----- PASSAGE

United States District Court, Eastern District of New York

May 12, 2015

ANNE CHONG, Plaintiff,


WILLIAM F. KUNTZ, II, United States District Judge

Anne Chong ("Plaintiff) brought a complaint against Target Corporation ("Defendant") on account of injuries that she sustained when she slipped on a liquid substance and fell to the floor while shopping at a Target store. Dkt. 1, p. 6-10 ("Compl.") at ¶ 20. Defendant now moves for summary judgment, arguing Plaintiff cannot meet her burden to show Defendant had actual or constructive notice of the dangerous condition. Dkt. 17-13 ("Memo for SJ") at 10-17. Plaintiff contests Defendant's argument that Defendant did not have constructive notice. Dkt. 17-15 ("Opp.") at 6-10. For the reasons set forth below, Defendant's motion for summary judgment is DENIED IN PART and GRANTED IN PART.


The following facts are either undisputed or described in the light most favorable to Plaintiff, the non-moving party. See Capobianco v. City of New York, 422 F.3d 47, 50 n.1 (2d Cir. 2005).

Factual History

Around noon on September 2, 2013, Plaintiff slipped on a liquid substance that had accumulated on the floor while she was shopping at a Target store in Queens, New York. Dkt. 17-2("D's56.1 Statement") at ¶¶ 1-2, 39.[1] Plaintiff s accident occurred just after she entered the store. Id. at ¶ 3. Plaintiff only noticed the liquid after she fell. Id. at ¶¶ 6-7. Plaintiff did not observe any footprints, cart tracks, or tire tracks in the liquid or around it. Id. at ¶¶ 8-10. Neither did her twin sister, Bertha Chong, who arrived on the scene after Plaintiff fell. Id. at ¶¶ 44-45. Plaintiff and her sister both reported that they had no knowledge as to whether anyone walked in or around the liquid before Plaintiff fell, whether there were people in the area where Plaintiff fell prior to her accident, or whether any of Defendant's employees had walked through the area before Plaintiffs fall. Id. at ¶¶ 11-13, 25, 48-49. Further, both women reported they did not know the last time one of Defendant's employees was in the area or inspected the area where Plaintiff fell. Id. at ¶¶ 14-15, 49. The women also stated that they did not know how the liquid got on the floor, or how long it was on the floor prior to Plaintiffs fall. Id. at ¶¶ 18, 20, 26, 46-47, 52. Nor did either woman observe any debris in the liquid or anything else to indicate how long the liquid had been on the floor, or hear any other customers say anything about the liquid on the floor, how it got there, or how long it had been there. Id. at ¶¶ 17, 19, 24, 50-51, 53. There were no lighting issues in the area where Plaintiff fell and were no witnesses to Plaintiffs fall, although there is a security camera video that depicts the area in which Plaintiff fell for thirty minutes before her fall. Id. at ¶¶ 4, 23, 55; see also Dkt. 17-11 ("Video").

----------
----- INFORMATION SUPPLIED

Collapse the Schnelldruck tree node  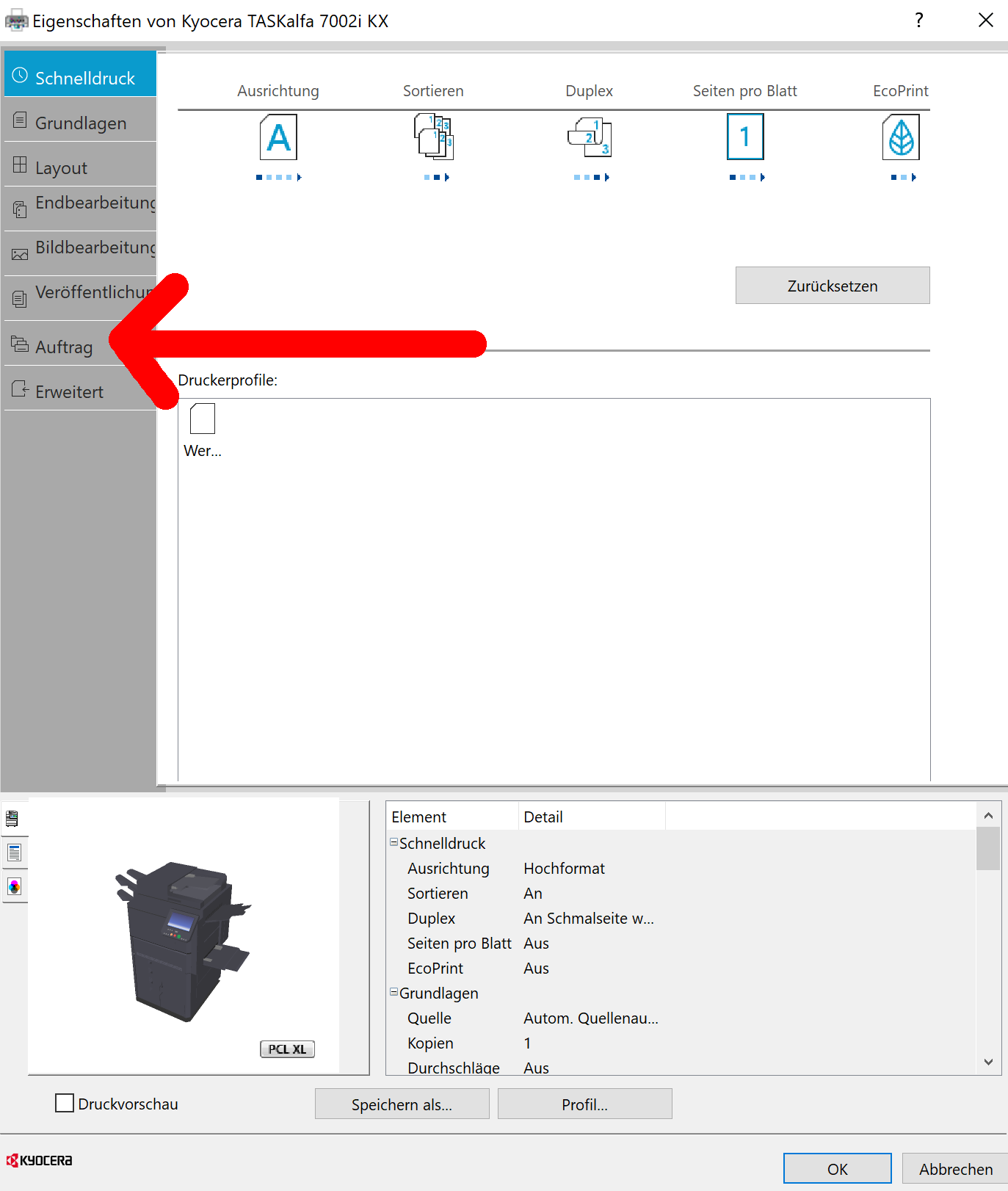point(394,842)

----------
----- INFORMATION SUPPLIED

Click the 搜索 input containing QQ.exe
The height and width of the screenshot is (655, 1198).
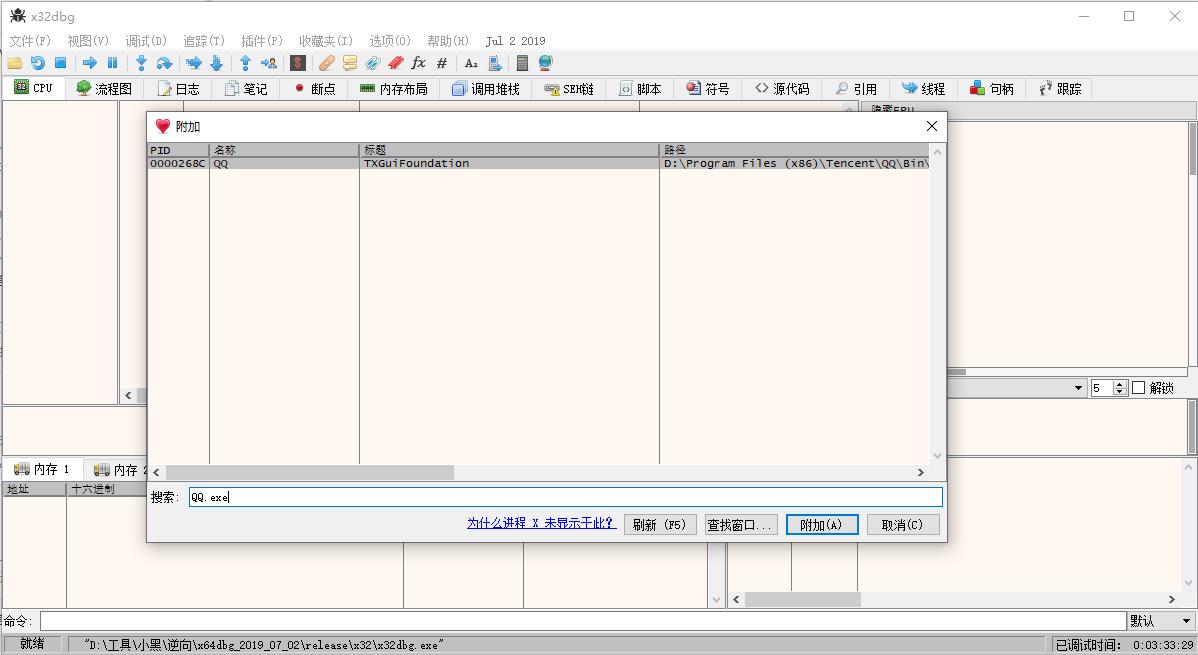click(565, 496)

----------

- [TASK OBJECTIVE]:
Replace "undisputed" with "uncontested" and write out the part of the court opinion that begins at "The following facts" and stops after "(2d Cir. 2005).". The lines have no connection to the court opinion.

- [SOLUTION]:
The following facts are either uncontested or described in the light most favorable to Plaintiff, the non-moving party. See Capobianco v. City of New York, 422 F.3d 47, 50 n.1 (2d Cir. 2005).